* **Exercice écrit A**:
Répondez à ces questions sur l'extrait consacré à l'occultation de Triton :
(i) Combien de temps dure le phénomène ?
(ii) Quel est le diamètre de Triton ?
(iii) Quelle est la magnitude de l'étoile occultée ?
* **Exercice écrit B**:
Dans l'extrait sur l'occultation de Triton, recopiez tout le passage qui va de « Car depuis la » jusqu'à « pression, composition, température). » en y remplaçant « astronomes » par « chercheurs ».

* **Extrait présenté**:
"""
Car depuis la Terre, les astronomes en sont réduits à attendre des événements particuliers, tels que des éclipses d’étoiles par Triton. Quand cela se produit, il est possible de mesurer comment l’atmosphère qui entoure le satellite atténue et dévie les rayons de l’étoile au moment où elle passe derrière, et en tirer ainsi des mesures (épaisseur, pression, composition, température).
La France est aux premières loges
Par chance, la France est idéalement située pour observer Triton le 5 octobre 2017, alors que la satellite passe devant une étoile de magnitude 12,5 autour de 23h48 en temps universel (le 6 octobre, vers 1h48 en heure locale). L’étoile occultée est relativement lumineuse, puisqu’elle est en théorie visible à l’œil dans un télescope de 200 mm. Son éclat va diminuer d’un facteur 3 environ lorsque Triton passera devant.
Le phénomène est relativement long, il dure un peu plus de 160 secondes. Triton est en effet un objet imposant de 2707 km de diamètre et son mouvement apparent est lent en raison de sa grande distance au Soleil et à la Terre.
L’occultation du 5 octobre permet d’étudier l’atmosphère de Triton. Étude d’autant plus intéressante que celle-ci est en partie alimentée par les geysers. Au lieu de s’éteindre brutalement, la lumière de l’étoile va diminuer progressivement.
Voir l’atmosphère de Triton
Un observateur situé sur la ligne centrale de l’occultation peut même s’attendre autour de 23h48 TU à voir ce qu’on appelle un flash central. Il est dû à la lumière de l’étoile réfractée par l’atmosphère de Triton et focalisée dans la direction de l’observateur. Pour les amateurs d’occultations, détecter ce flash est le Graal car son intensité révèle des informations précieuses sur les couches les plus basses de l’atmosphère.
"""
* **Données fournies**:
"""
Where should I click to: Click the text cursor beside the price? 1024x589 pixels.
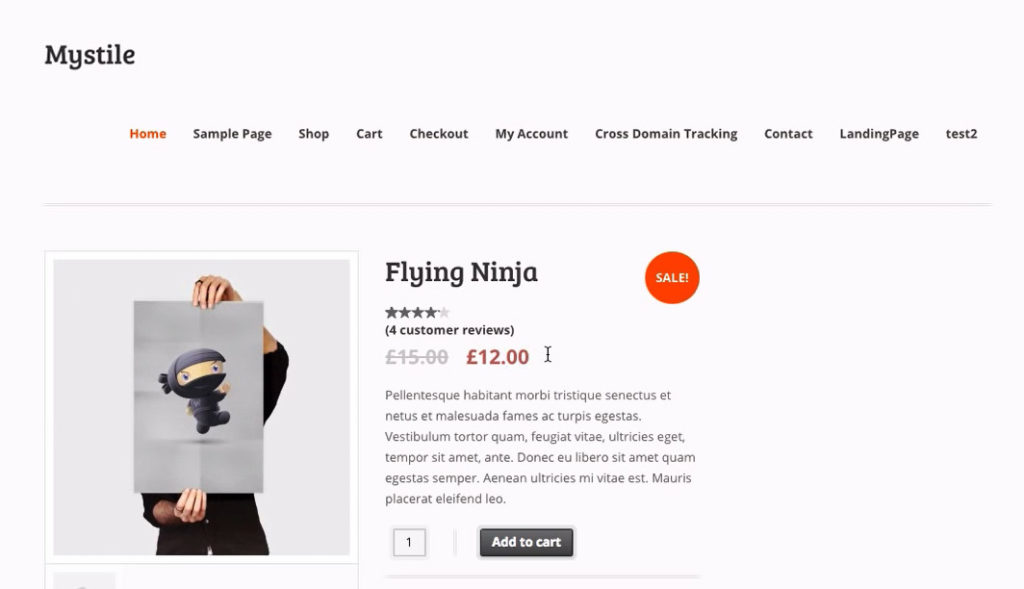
"""
* **Réponse A**:
(i) Un peu plus de 160 secondes.
(ii) 2707 km.
(iii) 12,5.

* **Réponse B**:
Car depuis la Terre, les chercheurs en sont réduits à attendre des événements particuliers, tels que des éclipses d’étoiles par Triton. Quand cela se produit, il est possible de mesurer comment l’atmosphère qui entoure le satellite atténue et dévie les rayons de l’étoile au moment où elle passe derrière, et en tirer ainsi des mesures (épaisseur, pression, composition, température).